[Stored items]
※ ※ ※
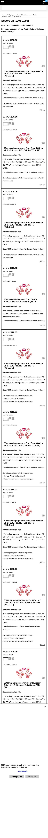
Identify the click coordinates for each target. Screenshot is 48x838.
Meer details (22, 771)
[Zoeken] (44, 8)
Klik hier (42, 110)
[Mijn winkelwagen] (44, 2)
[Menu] (2, 2)
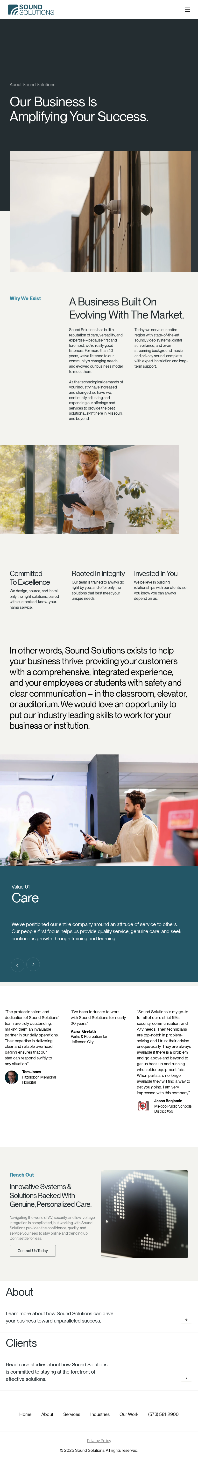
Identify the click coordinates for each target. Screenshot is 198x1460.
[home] (31, 9)
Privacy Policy (99, 1440)
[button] (187, 10)
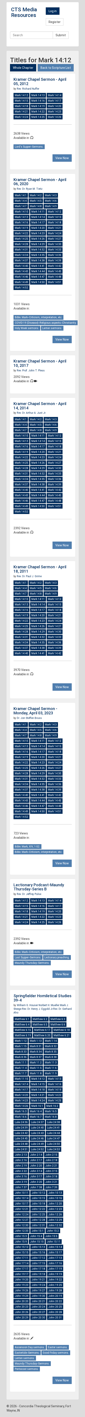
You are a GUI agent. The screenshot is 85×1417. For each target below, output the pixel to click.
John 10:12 (38, 1192)
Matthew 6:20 (42, 1035)
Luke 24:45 (21, 1138)
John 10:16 (55, 1198)
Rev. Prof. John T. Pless (31, 370)
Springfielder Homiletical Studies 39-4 (42, 998)
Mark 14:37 (21, 260)
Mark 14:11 (38, 211)
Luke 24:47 (53, 1138)
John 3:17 (36, 1176)
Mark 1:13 (36, 1040)
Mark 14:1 (21, 195)
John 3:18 (51, 1176)
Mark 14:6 (51, 200)
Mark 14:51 (54, 282)
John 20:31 (55, 1317)
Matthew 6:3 (58, 1019)
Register (55, 22)
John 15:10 (37, 1241)
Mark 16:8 (51, 1116)
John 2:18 (51, 1160)
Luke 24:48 (21, 1143)
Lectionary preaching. (57, 957)
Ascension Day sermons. (30, 1347)
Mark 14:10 (21, 211)
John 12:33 (21, 1230)
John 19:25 (55, 1285)
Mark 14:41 (38, 265)
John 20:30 (38, 1317)
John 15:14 (55, 1247)
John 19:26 (21, 1290)
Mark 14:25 (38, 117)
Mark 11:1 (21, 1062)
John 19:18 (38, 1274)
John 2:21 (51, 1165)
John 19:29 (21, 1295)
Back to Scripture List (56, 67)
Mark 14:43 (21, 271)
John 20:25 (55, 1306)
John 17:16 (55, 1263)
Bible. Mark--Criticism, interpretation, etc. (38, 317)
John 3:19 (21, 1181)
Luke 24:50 (53, 1143)
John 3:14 (36, 1171)
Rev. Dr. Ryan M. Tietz (29, 188)
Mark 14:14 (54, 95)
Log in (53, 11)
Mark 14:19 (38, 106)
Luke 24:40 (37, 1127)
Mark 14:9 (51, 206)
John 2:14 (36, 1154)
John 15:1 (38, 1230)
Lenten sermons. (52, 328)
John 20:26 (21, 1312)
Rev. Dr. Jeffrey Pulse (29, 894)
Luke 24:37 (37, 1122)
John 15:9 (21, 1241)
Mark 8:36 (21, 1057)
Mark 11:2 (36, 1062)
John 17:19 (55, 1268)
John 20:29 (21, 1317)
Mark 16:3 (21, 1111)
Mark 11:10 (21, 1078)
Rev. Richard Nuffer (28, 88)
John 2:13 (21, 1154)
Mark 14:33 (54, 249)
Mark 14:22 (38, 111)
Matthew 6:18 (62, 1029)
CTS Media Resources (24, 12)
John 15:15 (21, 1252)
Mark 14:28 (21, 244)
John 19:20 (21, 1279)
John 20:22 (55, 1301)
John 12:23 (55, 1209)
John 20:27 (38, 1312)
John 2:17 (36, 1160)
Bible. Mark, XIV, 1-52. (27, 846)
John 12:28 (38, 1219)
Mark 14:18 (21, 106)
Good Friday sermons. (56, 1352)
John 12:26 (55, 1214)
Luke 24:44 (53, 1133)
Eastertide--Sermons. (27, 1352)
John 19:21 (38, 1279)
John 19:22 (55, 1279)
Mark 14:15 (21, 100)
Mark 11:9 (51, 1073)
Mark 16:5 (51, 1111)
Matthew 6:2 (40, 1019)
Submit (61, 35)
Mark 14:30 (54, 244)
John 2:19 (21, 1165)
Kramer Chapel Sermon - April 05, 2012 (40, 81)
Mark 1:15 (21, 1046)
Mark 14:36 (54, 255)
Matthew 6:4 (22, 1024)
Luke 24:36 (21, 1122)
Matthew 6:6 (58, 1024)
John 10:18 (38, 1203)
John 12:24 (21, 1214)
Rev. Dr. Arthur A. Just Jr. (31, 412)
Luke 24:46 (37, 1138)
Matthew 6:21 (62, 1035)
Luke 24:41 (53, 1127)
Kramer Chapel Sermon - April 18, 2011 (40, 569)
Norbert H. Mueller (49, 1005)
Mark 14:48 (54, 276)
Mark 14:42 (54, 265)
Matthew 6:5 (40, 1024)
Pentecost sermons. (27, 1369)
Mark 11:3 (51, 1062)
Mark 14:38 (38, 260)
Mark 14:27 (54, 238)
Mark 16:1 (37, 1105)
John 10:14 (21, 1198)
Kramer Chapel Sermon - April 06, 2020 (40, 181)
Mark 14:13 (38, 95)
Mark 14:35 (38, 255)
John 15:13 (38, 1247)
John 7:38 (36, 1187)
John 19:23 (21, 1285)
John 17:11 (21, 1257)
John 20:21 (38, 1301)
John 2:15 (51, 1154)
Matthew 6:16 (23, 1029)
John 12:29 (55, 1219)
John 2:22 (21, 1171)
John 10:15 (38, 1198)
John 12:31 (38, 1225)
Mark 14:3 (51, 195)
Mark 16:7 (36, 1116)
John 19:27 (38, 1290)
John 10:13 (55, 1192)
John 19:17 (21, 1274)
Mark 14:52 (21, 287)
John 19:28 (55, 1290)
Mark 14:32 (38, 249)
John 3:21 (51, 1181)
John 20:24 (38, 1306)
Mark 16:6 (21, 1116)
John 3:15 (51, 1171)
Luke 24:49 (37, 1143)
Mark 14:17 (54, 100)
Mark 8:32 (51, 1046)
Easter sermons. (58, 1347)
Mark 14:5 (36, 200)
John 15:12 (21, 1247)
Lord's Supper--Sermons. (29, 146)
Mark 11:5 (36, 1067)
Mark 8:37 (36, 1057)
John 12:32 (55, 1225)
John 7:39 (51, 1187)
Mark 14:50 (38, 282)
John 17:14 (21, 1263)
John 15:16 (38, 1252)
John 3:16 (21, 1176)
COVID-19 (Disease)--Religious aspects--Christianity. (45, 322)
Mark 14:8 (36, 206)
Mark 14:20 (54, 106)
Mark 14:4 (21, 200)
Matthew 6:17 (42, 1029)
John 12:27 (21, 1219)
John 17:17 (21, 1268)
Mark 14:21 (21, 111)
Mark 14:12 (21, 95)
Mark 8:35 (51, 1051)
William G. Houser (28, 1005)
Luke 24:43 (37, 1133)
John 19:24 (38, 1285)
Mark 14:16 (38, 100)
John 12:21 (21, 1209)
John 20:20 (21, 1301)
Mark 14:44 (38, 271)
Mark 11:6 (51, 1067)
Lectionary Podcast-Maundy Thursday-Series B (39, 887)
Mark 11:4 (21, 1067)
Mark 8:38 (51, 1057)
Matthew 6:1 (22, 1019)
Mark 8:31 (36, 1046)
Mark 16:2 (52, 1105)
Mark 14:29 (38, 244)
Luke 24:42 (21, 1133)
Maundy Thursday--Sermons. (32, 962)
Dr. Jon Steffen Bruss (29, 718)
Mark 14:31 (21, 249)
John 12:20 (55, 1203)
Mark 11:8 (36, 1073)
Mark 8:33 (21, 1051)
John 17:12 (38, 1257)
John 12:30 (21, 1225)
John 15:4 (36, 1236)
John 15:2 (53, 1230)
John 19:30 (38, 1295)
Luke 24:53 (53, 1149)
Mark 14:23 (54, 111)
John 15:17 (55, 1252)
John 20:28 (55, 1312)
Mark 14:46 (21, 276)
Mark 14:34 (21, 255)
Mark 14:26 (54, 117)
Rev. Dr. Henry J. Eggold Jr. (37, 1008)
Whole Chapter (23, 67)
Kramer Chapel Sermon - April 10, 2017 (40, 363)
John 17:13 (55, 1257)
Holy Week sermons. (27, 328)
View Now (62, 158)
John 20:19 (55, 1295)
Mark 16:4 (36, 1111)
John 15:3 (21, 1236)
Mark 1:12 (21, 1040)
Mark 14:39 (54, 260)
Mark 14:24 (21, 117)
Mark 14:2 (36, 195)
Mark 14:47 (38, 276)
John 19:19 (55, 1274)
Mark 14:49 (21, 282)
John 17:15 (38, 1263)
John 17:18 (38, 1268)
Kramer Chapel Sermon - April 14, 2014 (40, 405)
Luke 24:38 (53, 1122)
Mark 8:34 (36, 1051)
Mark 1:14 (51, 1040)
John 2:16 (21, 1160)
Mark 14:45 (54, 271)
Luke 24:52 (37, 1149)
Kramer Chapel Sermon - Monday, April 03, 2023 (35, 710)
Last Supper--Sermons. (28, 957)
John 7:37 (21, 1187)
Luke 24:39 (21, 1127)
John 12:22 (38, 1209)
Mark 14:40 (21, 265)
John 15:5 (51, 1236)
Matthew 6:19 (23, 1035)
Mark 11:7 (21, 1073)
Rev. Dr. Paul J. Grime (29, 576)
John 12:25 (38, 1214)
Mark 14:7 (21, 206)
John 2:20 (36, 1165)
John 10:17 (21, 1203)
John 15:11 (53, 1241)
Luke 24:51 (21, 1149)
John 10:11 (21, 1192)
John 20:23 (21, 1306)
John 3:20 (36, 1181)
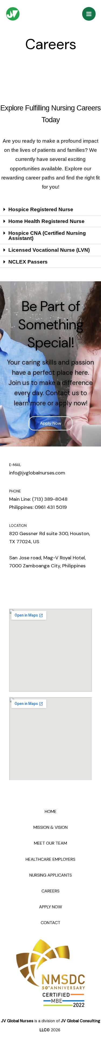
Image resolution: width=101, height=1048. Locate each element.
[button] (50, 209)
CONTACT (50, 922)
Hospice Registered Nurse (40, 209)
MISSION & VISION (50, 827)
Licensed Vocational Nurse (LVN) (49, 250)
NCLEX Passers (28, 262)
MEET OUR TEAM (50, 843)
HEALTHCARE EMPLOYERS (50, 859)
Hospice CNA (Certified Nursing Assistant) (47, 235)
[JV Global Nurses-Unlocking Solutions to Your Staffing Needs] (12, 13)
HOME (51, 811)
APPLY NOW (50, 907)
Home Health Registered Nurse (46, 221)
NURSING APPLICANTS (50, 875)
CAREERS (50, 891)
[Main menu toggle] (89, 14)
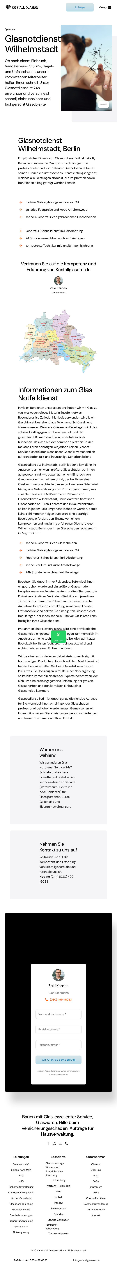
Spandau (10, 29)
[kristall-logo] (22, 5)
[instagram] (54, 1143)
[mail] (60, 1143)
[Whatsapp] (58, 636)
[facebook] (48, 1143)
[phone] (66, 1143)
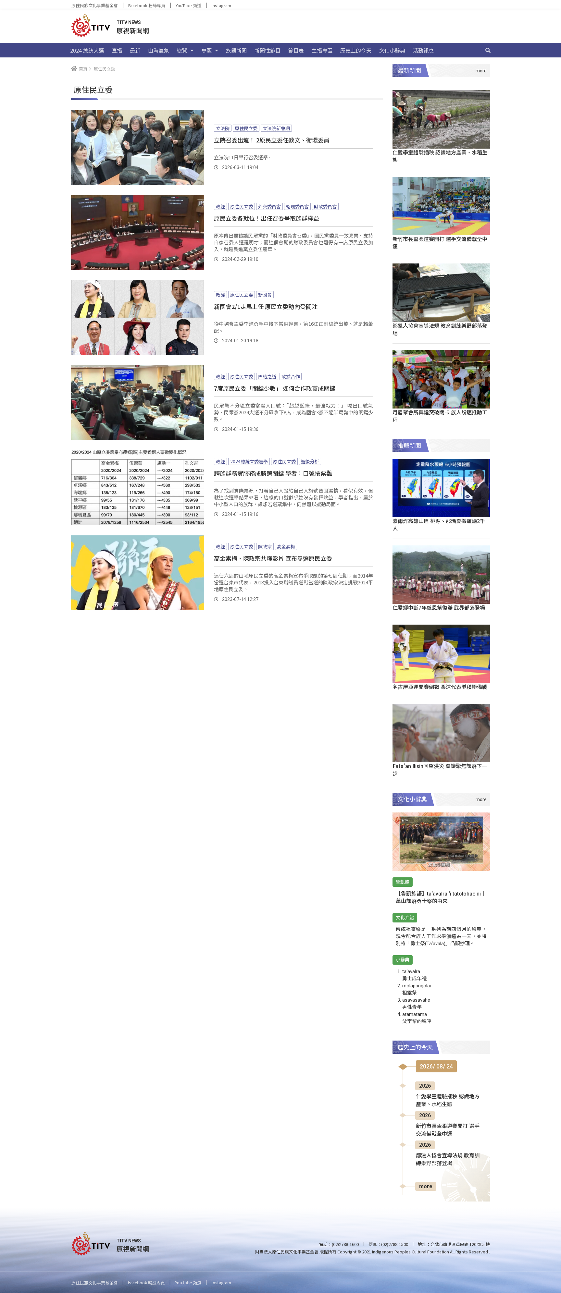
※ ※ ※
Written instruction ▸ Change "Log in" to "Sign in" in the lines starting at the one containing "Bible. Mark--Criticism, interpretation, etc." and ending at the one containing "John 12:28 (38, 1219)". Write out those lines again with no other changes.

Full response ▸
Bible. Mark--Criticism, interpretation, etc. (38, 317)
John 3:19 (21, 1181)
Luke 24:50 (53, 1143)
John 3:14 (36, 1171)
Rev. Dr. Ryan M. Tietz (29, 188)
Mark 14:14 (54, 95)
Sign in (53, 11)
Mark 14:19 (38, 106)
Luke 24:40 (37, 1127)
Mark 14:9 (51, 206)
John 2:14 (36, 1154)
John 15:1 (38, 1230)
Lenten sermons. (52, 328)
John 20:26 (21, 1312)
Rev. Dr. Jeffrey Pulse (29, 894)
Luke 24:37 (37, 1122)
John 15:9 (21, 1241)
Mark 8:36 (21, 1057)
Mark 11:2 (36, 1062)
John 17:19 (55, 1268)
John 20:29 (21, 1317)
Mark 16:3 (21, 1111)
Mark 11:10 (21, 1078)
Rev. Richard Nuffer (28, 88)
John 2:13 (21, 1154)
Mark 14:33 (54, 249)
Mark 14:22 (38, 111)
Matthew 6:18 (62, 1029)
CTS Media Resources (24, 12)
John 15:15 (21, 1252)
Mark 14:28 (21, 244)
John 19:20 (21, 1279)
John 20:22 (55, 1301)
John 12:23 (55, 1209)
John 20:27 (38, 1312)
John 2:17 (36, 1160)
Bible. Mark, XIV, 1-52. (27, 846)
John 12:28 (38, 1219)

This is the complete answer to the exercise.